Key employment law updates | March 2022
By Angharad Davies, Laura Tunks, Lowenna Carlson29 Mar 2022 | 2 minute read
Increases to National Minimum Wage and statutory payments from April 2022
Businesses should be aware of the increases to the National Minimum Wage/National Living Wage which will apply from 1 April 2022:
|Category||Current rate||New Rate from 1 April 2022|
|23 and over||£8.91||£9.50|
|21 to 22||£8.36||£9.18|
|18 to 20||£6.56||£6.83|
In addition, the following changes to statutory rates of pay will come into effect in April 2022:
|Type of pay||Effective date||Rate|
|Statutory maternity, paternity, adoption and shared parental pay||3 April 2022||£156.66 (each week)|
|Maximum statutory redundancy payment||6 April 2022||£17,130|
|Statutory Sick Pay||11 April 2022||£99.35 (each week)|
Increase of limits on tribunal awards from April 2022
The following increases will apply to tribunal awards from 6 April 2022:
|Type of tribunal award||Current rate||Rate from 6 April 2022|
|Statutory limit on a week's pay||£544||£571|
|Maximum basic award for unfair dismissal||£16,320||£17,130|
|Maximum compensatory award for unfair dismissal||£89,493||£93,878|
|Maximum basic award for certain automatically unfair dismissals||£16,320||£17,130|
Breaking the bias – in practice
March heralded International Women's Day, where the theme this year was "Break the Bias". The aim is to help create a more gender equal world championed by employees and employers. However, is this just another example of virtue signalling using a hashtag, without doing the work on the ground? Possibly…
The TUC reported in February that the gender pay gap means women work for free for nearly two months of the year, so there is clearly still work to do to address the gender pay gap. Employers stand to benefit from ensuring gender equality in their businesses as it can create a better environment to work in, more efficient and content staff, and ultimately may translate into increased profits.
So, what can businesses do to make a real change? We've set out some suggestions below:
- Ensure adequate policies and procedures are in place – e.g. a menopause policy or adequate flexible working practices.
- Ensure family friendly policies are clear and easily available
- Make employees aware of the bullying and harassment procedures/policies and consider introducing an anonymous reporting platform.
- Ensure diversity in interview panels.
- Complete an Equal Pay audit each year and tie it into Gender Pay Gap reporting.
- Appropriately train managers to help spot any issues/bias that may be operating.
- Publish salary details on all job adverts. The government is advocating this as part of its pay transparency pilot – for further details of this initiative, please see below.
Breaking down barriers for women - Government launches pay transparency pilot
On International Women's Day, the government launched an initiative to level up employment opportunities for women. The initiative aims to improve pay transparency in the job application process and help businesses to recruit women into their vacancies.

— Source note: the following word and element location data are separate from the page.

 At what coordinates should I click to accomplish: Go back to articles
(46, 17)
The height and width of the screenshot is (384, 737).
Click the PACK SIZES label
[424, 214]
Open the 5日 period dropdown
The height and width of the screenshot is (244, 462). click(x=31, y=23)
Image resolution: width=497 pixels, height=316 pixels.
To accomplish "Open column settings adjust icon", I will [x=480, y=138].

As part of the initiative, participating employers will run pilots aimed at closing salary gaps by publishing salaries on all job adverts. The government reports that that listing salary ranges on a job advert and not requesting applicants to disclose salary history makes it easier for women to negotiate pay on a fairer basis, which will in turn impact the closure of the pay gaps.
The government will also launch a new "returners" programme which will run for a minimum of two years and has been created to support women in STEM (science, technology, engineering, and maths) roles after they have taken time out to care for loved ones. The support plan to help women returning to STEM careers is designed to assist in keeping talented minds in STEM and improve representation.

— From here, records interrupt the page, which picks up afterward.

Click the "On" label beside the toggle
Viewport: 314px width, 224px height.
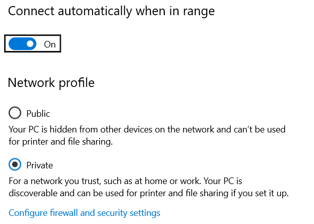pyautogui.click(x=50, y=44)
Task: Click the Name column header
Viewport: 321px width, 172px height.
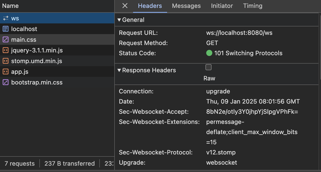Action: [10, 6]
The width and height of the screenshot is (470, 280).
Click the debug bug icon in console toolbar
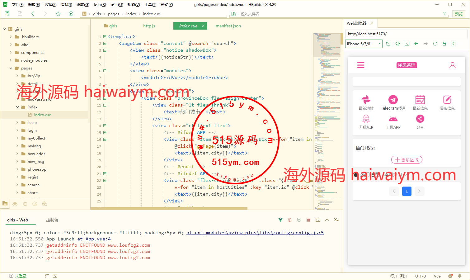pos(290,220)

PPE for workers – new regulations
Businesses need to be aware that The Personal Protective Equipment at Work (Amendment) Regulations 2022 ("PPER 2022") will come into force from 6 April 2022. This extends the rights under the PPER 1992 regulations to include limb (b) workers (workers who generally have a more casual employment relationship and work under a contract for service rather than a contract of employment).
The duties themselves remain unchanged but are extended. Employers should therefore note that they need to ensure appropriate PPE is provided to employees and workers. The workers themselves are also responsible for using the PPE properly, following training and instruction from the employer.